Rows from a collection
start

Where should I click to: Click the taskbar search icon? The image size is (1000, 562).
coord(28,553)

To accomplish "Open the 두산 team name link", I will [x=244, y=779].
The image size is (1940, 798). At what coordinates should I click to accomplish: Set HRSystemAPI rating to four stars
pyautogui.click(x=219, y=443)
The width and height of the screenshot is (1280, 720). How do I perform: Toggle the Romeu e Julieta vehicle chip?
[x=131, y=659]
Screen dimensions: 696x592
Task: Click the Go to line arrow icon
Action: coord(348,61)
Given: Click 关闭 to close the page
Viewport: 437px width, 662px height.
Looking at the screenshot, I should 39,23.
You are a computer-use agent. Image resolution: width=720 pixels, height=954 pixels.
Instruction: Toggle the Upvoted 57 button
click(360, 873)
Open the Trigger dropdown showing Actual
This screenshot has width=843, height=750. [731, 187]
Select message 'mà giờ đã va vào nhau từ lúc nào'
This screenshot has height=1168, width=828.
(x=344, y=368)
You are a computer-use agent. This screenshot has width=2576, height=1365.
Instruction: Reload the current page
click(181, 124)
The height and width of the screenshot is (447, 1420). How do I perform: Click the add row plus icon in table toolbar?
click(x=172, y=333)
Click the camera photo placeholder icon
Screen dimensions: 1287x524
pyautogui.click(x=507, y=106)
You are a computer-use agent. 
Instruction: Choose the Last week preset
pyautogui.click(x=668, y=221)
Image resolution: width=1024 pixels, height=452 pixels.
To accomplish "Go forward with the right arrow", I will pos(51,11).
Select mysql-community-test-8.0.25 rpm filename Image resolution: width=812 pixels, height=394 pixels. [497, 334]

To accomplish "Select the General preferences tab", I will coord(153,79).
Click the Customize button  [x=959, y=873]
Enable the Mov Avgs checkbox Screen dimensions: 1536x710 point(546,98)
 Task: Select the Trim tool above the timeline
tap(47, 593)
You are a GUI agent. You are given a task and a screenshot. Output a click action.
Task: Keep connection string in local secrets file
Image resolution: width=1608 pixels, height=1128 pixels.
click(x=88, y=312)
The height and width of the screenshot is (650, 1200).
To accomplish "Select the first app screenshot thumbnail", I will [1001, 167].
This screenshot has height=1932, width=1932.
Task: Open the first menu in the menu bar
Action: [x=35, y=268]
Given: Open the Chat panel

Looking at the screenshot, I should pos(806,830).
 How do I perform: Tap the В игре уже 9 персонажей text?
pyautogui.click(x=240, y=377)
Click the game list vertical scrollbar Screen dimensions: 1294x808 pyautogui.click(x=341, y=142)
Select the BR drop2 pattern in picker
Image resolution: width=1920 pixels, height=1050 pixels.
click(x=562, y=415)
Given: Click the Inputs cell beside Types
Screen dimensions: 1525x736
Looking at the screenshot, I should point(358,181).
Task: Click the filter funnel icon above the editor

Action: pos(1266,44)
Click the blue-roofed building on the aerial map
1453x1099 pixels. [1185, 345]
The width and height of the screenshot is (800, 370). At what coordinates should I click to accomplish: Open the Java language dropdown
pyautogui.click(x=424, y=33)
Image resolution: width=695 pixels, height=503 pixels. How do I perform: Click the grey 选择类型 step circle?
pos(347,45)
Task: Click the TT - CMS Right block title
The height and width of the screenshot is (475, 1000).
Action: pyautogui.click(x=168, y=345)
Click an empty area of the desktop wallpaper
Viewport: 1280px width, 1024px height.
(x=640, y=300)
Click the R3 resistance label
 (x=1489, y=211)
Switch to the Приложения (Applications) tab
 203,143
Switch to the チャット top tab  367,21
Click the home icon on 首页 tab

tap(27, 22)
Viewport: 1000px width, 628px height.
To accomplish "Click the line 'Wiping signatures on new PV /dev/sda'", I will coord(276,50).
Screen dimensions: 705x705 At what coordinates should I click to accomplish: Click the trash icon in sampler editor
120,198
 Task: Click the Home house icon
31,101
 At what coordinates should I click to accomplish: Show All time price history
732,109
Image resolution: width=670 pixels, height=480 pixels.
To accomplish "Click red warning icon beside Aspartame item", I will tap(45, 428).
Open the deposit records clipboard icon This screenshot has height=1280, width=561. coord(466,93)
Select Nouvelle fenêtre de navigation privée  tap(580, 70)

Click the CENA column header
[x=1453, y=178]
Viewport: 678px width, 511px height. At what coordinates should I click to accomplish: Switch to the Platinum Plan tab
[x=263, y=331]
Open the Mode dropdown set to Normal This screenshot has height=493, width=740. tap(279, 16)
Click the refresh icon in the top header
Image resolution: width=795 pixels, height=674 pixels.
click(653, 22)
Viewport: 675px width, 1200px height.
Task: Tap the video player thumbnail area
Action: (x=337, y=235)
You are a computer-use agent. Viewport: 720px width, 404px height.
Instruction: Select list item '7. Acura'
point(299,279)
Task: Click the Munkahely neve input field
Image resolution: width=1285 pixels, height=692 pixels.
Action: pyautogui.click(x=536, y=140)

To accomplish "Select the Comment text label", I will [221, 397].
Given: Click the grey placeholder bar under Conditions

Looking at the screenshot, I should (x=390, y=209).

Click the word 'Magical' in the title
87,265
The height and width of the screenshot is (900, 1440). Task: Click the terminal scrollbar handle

end

Put the lines of the rows above into a JSON list of strings, one string per line, running from the start of the rows through the line that contains "click(360, 873)". Include both ends and leave out blank lines.

[
  "Where should I click to: Click the taskbar search icon? The image size is (1000, 562).",
  "coord(28,553)",
  "To accomplish \"Open the 두산 team name link\", I will [x=244, y=779].",
  "The image size is (1940, 798). At what coordinates should I click to accomplish: Set HRSystemAPI rating to four stars",
  "pyautogui.click(x=219, y=443)",
  "The width and height of the screenshot is (1280, 720). How do I perform: Toggle the Romeu e Julieta vehicle chip?",
  "[x=131, y=659]",
  "Screen dimensions: 696x592",
  "Task: Click the Go to line arrow icon",
  "Action: coord(348,61)",
  "Given: Click 关闭 to close the page",
  "Viewport: 437px width, 662px height.",
  "Looking at the screenshot, I should 39,23.",
  "You are a computer-use agent. Image resolution: width=720 pixels, height=954 pixels.",
  "Instruction: Toggle the Upvoted 57 button",
  "click(360, 873)"
]